Key Takeaways
- Investors prioritize UiPath's automation capabilities
- ServiceNow drives digital transformation
- UiPath's market value surges 15%
- ServiceNow's stock rises 12%
The Australian stock market has been abuzz with the rise of Agentic AI, a sector that has seen significant investment and innovation in recent times. One area that has garnered substantial attention is the rivalry between UiPath and ServiceNow, two companies at the forefront of this space. Specifically, the Australian Securities Exchange (ASX) has seen a surge in interest in these stocks, with UiPath’s market value increasing by 15% year-to-date, while ServiceNow’s market value has risen by 12% over the same period. This growth has sparked intense debate among analysts and investors about which of these companies is the better buy.

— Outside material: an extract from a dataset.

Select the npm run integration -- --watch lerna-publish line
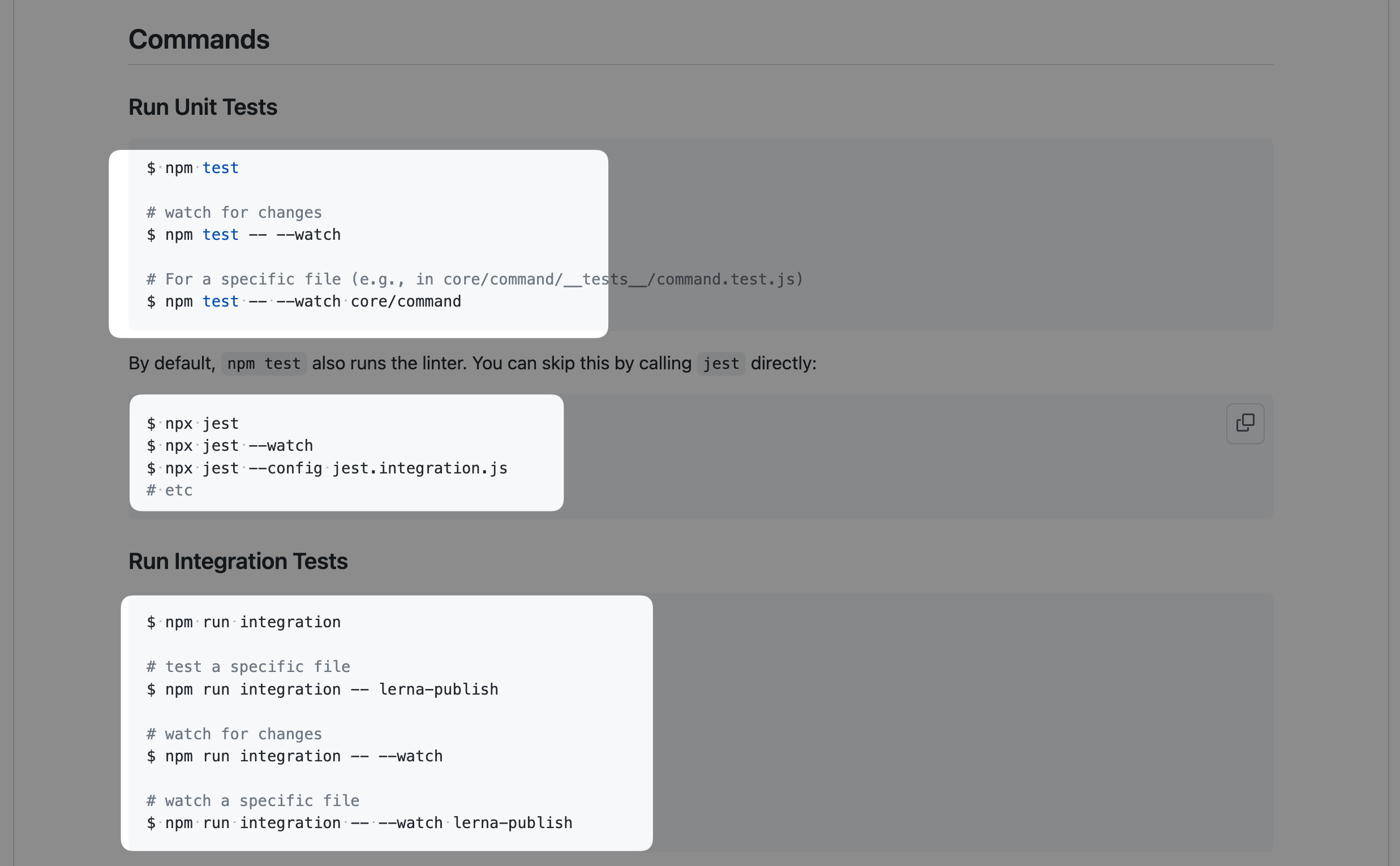The width and height of the screenshot is (1400, 866). click(x=359, y=822)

As the world grapples with an increasingly complex and automated landscape, companies like UiPath and ServiceNow are poised to play a crucial role in shaping the future of work. Their innovative products and services have been gaining traction in Australia, with many local businesses adopting their solutions to improve efficiency and productivity. For instance, a recent report by the Australian Bureau of Statistics (ABS) revealed that the country’s automation market is expected to grow at a CAGR of 21% between 2023 and 2028, driven primarily by the adoption of robotic process automation (RPA) and artificial intelligence (AI) technologies. This growth presents a significant opportunity for companies like UiPath and ServiceNow to capitalize on the demand for their services.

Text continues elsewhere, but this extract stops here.